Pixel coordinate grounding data
######
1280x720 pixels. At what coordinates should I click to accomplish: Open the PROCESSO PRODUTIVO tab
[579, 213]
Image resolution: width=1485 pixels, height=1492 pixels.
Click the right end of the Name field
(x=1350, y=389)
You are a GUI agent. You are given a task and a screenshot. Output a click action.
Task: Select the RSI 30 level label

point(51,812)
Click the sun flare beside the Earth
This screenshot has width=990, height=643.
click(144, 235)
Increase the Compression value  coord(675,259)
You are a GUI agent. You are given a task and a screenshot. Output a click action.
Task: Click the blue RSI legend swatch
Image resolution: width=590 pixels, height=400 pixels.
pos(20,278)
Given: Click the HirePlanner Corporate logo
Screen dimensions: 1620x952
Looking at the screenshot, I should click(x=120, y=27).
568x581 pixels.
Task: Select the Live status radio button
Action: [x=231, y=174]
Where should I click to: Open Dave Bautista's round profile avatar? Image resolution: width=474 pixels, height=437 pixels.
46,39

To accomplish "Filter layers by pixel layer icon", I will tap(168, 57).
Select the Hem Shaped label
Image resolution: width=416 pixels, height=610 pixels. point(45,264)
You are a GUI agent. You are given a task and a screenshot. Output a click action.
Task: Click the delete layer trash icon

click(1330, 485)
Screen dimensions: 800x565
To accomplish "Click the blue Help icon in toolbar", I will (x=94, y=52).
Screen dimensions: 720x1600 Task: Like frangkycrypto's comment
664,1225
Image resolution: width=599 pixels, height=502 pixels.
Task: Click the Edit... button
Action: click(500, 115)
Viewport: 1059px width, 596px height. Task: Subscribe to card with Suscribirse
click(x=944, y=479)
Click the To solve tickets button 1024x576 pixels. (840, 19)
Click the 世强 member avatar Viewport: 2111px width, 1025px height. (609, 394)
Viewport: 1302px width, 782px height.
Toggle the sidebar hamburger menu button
######
TASK BRIEF: The lines to output run from the one containing "Click the 世强" through the last line of the records above; repeat them exactly and nothing more.

WORKED SOLUTION:
Click the 世强 member avatar Viewport: 2111px width, 1025px height. (609, 394)
Viewport: 1302px width, 782px height.
Toggle the sidebar hamburger menu button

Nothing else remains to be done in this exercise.